Loop analyst downgrades Pinterest but sees long-term upside

Pinterest's (PINS) stock plunged nearly 17% on Friday as the social media company said in its latest earnings that its bottom line has taken a hit due to President Trump's tariffs.
The company reported $1.32 billion revenue for the fourth quarter, which narrowly missed analyst expectations of $1.33 billion. It also reported 67 cents earnings per share, which was in line with consensus estimates.
But the company's net income plummeted 85% for the quarter to $277 million from $1.9 billion the prior year.
It reported $541.5 million in adjusted earnings before interest, taxes, depreciation, and amortization (EBIDTA), which fell below Wall Street's expectation of $550 million.
Pinterest is expecting first-quarter sales to be between $951 million and $971 million, below the consensus estimate of $980 million.
Nearly all of Pinterest's revenue is generated through advertising, but the tariff-related drag on the ad business appears to be pushing Pinterest to begin exploring new avenues for growth.
"While we absorbed an exogenous shock this year related to tariffs, which are disproportionately affecting ad spend from our top retail advertisers, this quarter also underscored where we need to move faster," Pinterest CEO Bill Ready said in the company's earnings call. "Most importantly, we need to further broaden our revenue mix and accelerate the next phase of our sales and go-to-market transformation."
Pinterest CFO Julia Donnelly added that "our largest retail advertisers created a more meaningful headwind than we expected as they sought to protect their margins in this dynamic environment and pulled back on ad spend."

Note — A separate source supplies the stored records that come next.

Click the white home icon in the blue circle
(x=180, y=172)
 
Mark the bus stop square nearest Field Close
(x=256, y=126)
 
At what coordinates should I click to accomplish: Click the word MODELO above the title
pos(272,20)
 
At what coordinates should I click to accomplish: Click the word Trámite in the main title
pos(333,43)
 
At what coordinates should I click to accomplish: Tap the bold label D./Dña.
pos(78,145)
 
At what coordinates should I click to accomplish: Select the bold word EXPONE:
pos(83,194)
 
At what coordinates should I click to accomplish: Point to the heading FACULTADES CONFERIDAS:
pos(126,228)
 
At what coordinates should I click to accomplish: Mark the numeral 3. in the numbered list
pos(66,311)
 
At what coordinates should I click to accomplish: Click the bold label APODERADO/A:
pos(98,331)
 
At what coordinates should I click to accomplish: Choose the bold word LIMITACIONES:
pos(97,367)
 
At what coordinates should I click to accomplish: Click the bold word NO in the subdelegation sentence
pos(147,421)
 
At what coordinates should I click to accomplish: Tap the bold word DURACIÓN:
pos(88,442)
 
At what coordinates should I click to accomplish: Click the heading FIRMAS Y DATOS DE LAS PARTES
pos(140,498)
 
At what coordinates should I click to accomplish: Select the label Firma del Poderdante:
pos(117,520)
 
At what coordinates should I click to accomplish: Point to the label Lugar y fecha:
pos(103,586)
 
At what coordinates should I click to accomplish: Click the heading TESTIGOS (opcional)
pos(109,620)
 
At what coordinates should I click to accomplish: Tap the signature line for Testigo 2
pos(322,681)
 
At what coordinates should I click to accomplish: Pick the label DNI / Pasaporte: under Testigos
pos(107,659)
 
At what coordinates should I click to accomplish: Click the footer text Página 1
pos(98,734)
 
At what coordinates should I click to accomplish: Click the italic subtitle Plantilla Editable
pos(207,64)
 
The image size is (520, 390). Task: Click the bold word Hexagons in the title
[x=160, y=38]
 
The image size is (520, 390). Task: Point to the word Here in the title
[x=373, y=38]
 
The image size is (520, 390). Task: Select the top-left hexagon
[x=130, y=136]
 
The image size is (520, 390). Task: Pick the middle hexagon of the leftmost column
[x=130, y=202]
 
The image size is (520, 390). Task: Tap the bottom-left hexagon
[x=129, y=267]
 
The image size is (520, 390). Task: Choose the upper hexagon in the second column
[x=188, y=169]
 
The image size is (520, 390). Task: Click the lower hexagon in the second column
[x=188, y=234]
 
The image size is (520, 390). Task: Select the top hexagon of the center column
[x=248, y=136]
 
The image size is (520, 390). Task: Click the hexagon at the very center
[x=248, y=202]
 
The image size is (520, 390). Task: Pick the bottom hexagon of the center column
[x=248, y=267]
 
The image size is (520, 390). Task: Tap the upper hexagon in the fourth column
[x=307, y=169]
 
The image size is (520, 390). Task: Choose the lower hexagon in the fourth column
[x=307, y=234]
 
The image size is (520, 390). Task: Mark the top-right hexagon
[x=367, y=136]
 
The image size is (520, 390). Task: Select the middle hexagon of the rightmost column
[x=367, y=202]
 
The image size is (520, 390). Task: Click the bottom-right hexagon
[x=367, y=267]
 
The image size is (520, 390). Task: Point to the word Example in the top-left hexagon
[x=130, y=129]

"We believe this pullback on ad spend from larger advertisers was felt across the industry, but impacted our platform to a higher degree given our current revenue mix," she said.
Pinterest begins its restructuring
Pinterest announced in an SEC filing last month that it is undertaking a board-approved restructuring plan that will focus on redirecting resources toward artificial intelligence, while also slashing its workforce.

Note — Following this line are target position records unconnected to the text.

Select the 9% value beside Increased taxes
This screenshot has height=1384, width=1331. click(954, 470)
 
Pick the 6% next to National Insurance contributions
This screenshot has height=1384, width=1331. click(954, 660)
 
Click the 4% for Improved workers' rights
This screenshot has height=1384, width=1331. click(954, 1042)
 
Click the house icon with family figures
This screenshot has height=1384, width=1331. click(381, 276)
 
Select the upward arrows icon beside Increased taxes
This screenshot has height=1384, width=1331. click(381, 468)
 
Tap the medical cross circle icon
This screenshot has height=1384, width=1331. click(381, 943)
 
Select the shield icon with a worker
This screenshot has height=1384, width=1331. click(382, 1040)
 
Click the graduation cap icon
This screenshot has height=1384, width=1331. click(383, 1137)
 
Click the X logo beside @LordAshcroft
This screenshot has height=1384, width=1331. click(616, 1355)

The San Francisco-based company said in its filing that it is planning layoffs that will affect "less than 15%" of its workforce and will also be reducing some of its office space. The company added that the reduction in workforce is being done "to support transformation initiatives."

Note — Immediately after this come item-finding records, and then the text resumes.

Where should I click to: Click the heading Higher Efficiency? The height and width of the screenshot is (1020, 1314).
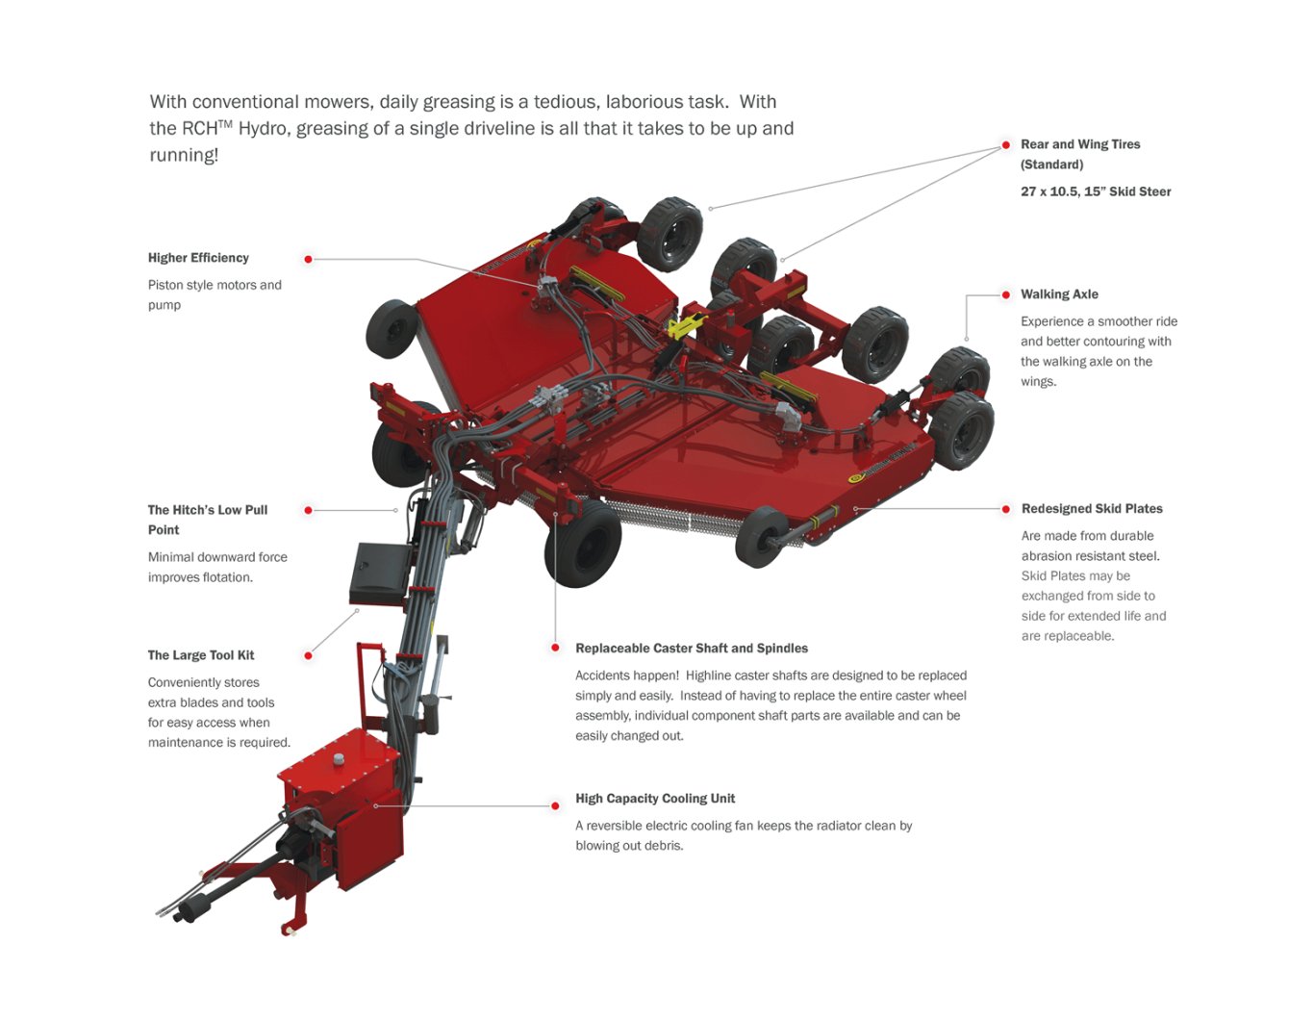[x=198, y=258]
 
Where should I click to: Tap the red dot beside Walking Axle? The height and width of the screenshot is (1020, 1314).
[x=1006, y=294]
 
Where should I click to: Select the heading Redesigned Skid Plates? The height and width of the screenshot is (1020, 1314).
[x=1092, y=509]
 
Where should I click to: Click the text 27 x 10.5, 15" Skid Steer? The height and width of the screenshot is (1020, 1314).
[x=1096, y=191]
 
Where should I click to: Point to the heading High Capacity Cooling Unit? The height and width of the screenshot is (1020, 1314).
[x=655, y=799]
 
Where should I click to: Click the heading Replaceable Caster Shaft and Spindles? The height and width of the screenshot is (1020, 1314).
[x=692, y=649]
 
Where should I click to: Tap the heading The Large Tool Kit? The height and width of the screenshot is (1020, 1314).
[x=201, y=655]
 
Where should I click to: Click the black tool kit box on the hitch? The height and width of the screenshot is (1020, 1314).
[x=380, y=574]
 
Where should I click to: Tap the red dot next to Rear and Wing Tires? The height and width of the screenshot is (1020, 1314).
[x=1006, y=145]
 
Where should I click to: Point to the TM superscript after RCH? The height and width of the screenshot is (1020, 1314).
[x=225, y=123]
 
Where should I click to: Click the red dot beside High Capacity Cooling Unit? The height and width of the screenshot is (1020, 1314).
[x=555, y=806]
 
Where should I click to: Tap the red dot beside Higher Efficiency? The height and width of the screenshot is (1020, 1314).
[x=308, y=259]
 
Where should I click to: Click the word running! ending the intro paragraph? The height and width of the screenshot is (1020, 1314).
[x=184, y=155]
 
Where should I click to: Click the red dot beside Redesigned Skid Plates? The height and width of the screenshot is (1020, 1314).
[x=1006, y=509]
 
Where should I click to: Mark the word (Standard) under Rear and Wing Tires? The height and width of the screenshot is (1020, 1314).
[x=1051, y=165]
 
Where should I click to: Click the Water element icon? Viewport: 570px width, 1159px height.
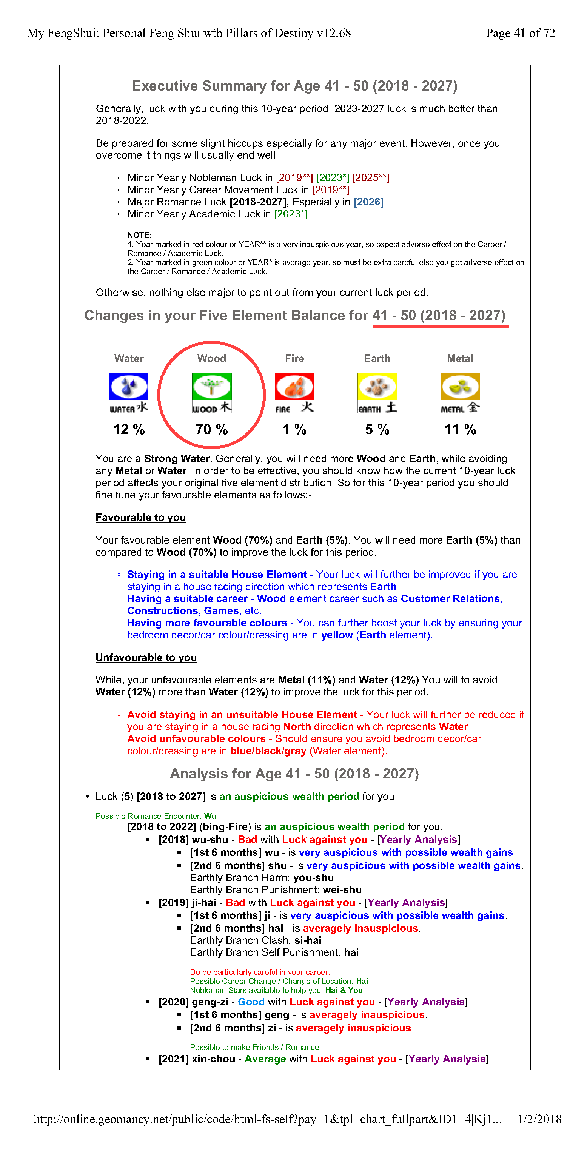point(129,392)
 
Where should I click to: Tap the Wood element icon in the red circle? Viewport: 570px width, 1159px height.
point(211,392)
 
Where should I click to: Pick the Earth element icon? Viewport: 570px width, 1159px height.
point(377,392)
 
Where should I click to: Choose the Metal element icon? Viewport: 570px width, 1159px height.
point(460,392)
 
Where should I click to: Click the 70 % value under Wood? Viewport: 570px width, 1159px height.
point(211,429)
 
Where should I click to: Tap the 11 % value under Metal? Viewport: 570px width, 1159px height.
point(460,429)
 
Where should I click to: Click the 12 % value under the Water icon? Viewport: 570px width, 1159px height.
point(129,429)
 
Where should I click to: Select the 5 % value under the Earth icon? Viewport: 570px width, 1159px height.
point(377,429)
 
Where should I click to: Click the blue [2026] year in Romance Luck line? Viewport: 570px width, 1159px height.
point(368,202)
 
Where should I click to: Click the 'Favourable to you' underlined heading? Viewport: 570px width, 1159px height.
point(140,518)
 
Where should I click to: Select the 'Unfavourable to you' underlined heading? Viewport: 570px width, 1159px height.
point(146,657)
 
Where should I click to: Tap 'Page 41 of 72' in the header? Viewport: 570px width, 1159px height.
point(520,33)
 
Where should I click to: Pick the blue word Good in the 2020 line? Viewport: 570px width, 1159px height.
point(251,1002)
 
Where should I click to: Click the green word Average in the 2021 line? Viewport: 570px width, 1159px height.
point(265,1059)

Central to these initiatives will be "prioritizing AI-powered priorities and capabilities," as well as "accelerating the transformation of its sales and go-to-market approach."
Pinterest brought in Lee Brown as its new chief business officer a few weeks ago to lead the company's new go-to-market operations.
In response to an analyst question on the earnings call about what these changes could entail, Ready noted that the company will be "doubling down on broadening our revenue" that will focus on "mid-market enterprise and SMB advertisers and closing the monetization gap in international markets, including rethinking how we cover some of these areas."
"As with any sales transformation, there can be some modest disruption in the near term as we rebuild and retool the organization to best position the company for the long term," he said.
Meanwhile, Loop Capital analyst Rob Sanderson downgraded Pinterest's shares to Hold from Buy on Friday, while also slashing his price target 60% to $18 from $45.
"Our enthusiasm for Pinterest's unique use case, commercial relevance and strong user growth story is overshadowed by struggles to monetize and outsized exposure to unusual macro conditions," Sanderson said. "We think it will take several quarters at least to get through a sales reorg, absorb escalated spending, and restore investor confidence."
However, despite the near-term headwinds, Sanderson remains confident about the long-term prospects for Pinterest.
"We think the stock price collapse significantly understates the intrinsic value of Pinterest's uniquely commercial engagement and believe that long-term investors will be rewarded at these levels," he said.
Pinterest's stock has crashed over 40% so far this year.